Former Mexican prosecutor arrested for the disappearance of the 43 Ayotzinapa students

Jesús Murillo Kram is charged with "forced disappearance, torture and crimes against the administration of justice."

Mexico's former prosecutor, Jesús Murillo Karam, was arrested this Friday in the Aztec capital for the disappearance of the 43 students of Ayotzinapa in 2014. The so-called Truth Commission, created by the government of President Andrés Manuel López Obrador to carry out the investigation, concluded that the events constituted a "State crime".

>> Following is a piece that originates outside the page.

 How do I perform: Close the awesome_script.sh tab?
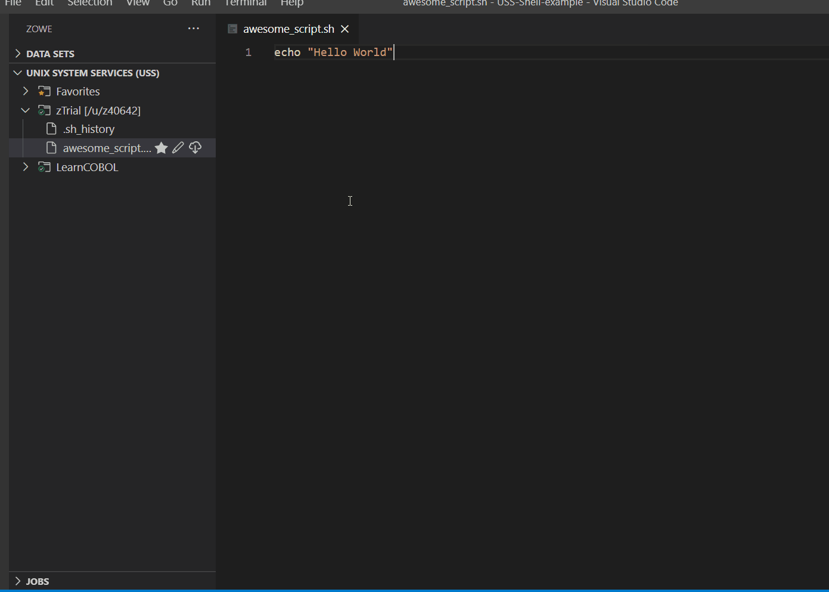[x=344, y=29]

Jesús Murillo Kram is charged with "forced disappearance, torture and crimes against the administration of justice." The official who led the first investigation into the disappearances during the government of Enrique Peña Nieto, concluded that corrupt police detained the students and handed them over to the Guerreros Unidos cartel, which then murdered them, and finally incinerated them in a garbage dump in the town of Cocula. According to this version, the criminals also allegedly dumped the remains in the San Juan River, having mistaken them for members of a rival gang. They were only able to identify the remains of three of the victims.

 

The new official report published last Thursday by the current government, estimated that Mexican soldiers were partly responsible for the crime and that "their actions, omission or participation, allowed the disappearance and execution of the students, as well as the murder of six other people", the details of the events were given by the undersecretary of Human Rights of the Mexican government, Alejandro Encinas, in a press conference.

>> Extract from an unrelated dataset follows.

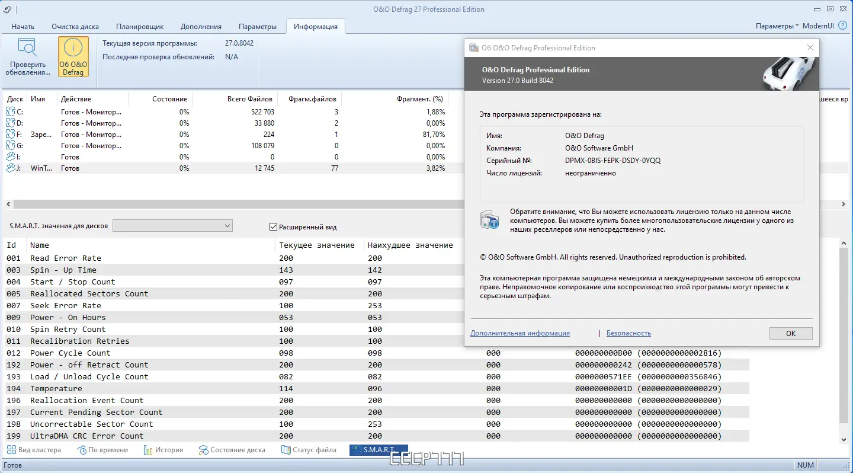Select the drive J: icon in list
The height and width of the screenshot is (473, 853).
click(x=10, y=168)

Mexican President López Obrador stated in a press conference in Tijuana on Friday that the case "is not closed" and that "this atrocious and inhumane situation must be made public and, at the same time, we must punish those responsible to prevent these unfortunate events from ever happening again."

Ayotzinapa students

On September 26, 2014, a group of students from the school for rural teachers in Ayotzinapa, in the state of Guerrero, disappeared while on their way to Mexico City to participate in a demonstration for October 2, when the 1968 Tlatelolco massacre is commemorated.

The relatives of the victims have never agreed with the official version offered by Jesús Murillo Kram.

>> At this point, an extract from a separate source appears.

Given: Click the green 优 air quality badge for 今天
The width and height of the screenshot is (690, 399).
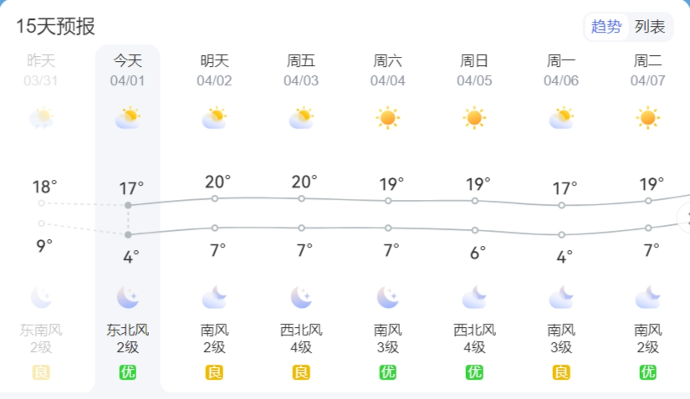Looking at the screenshot, I should (x=128, y=372).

There are several defendants accused of the facts

Mexico's Attorney General's Office also announced that arrest warrants have been issued for 20 army officers, 44 police officers and five civil servants for their alleged involvement in the disappearance of the Ayotzinapa students. The officers are wanted for "organized crime, forced disappearance, torture, homicide and crimes against the administration of justice," said the official body, which has decided not to release the identities and rank of those charged for the time being. The arrest of 14 members of the Guerreros Unidos drug cartel has also been ordered.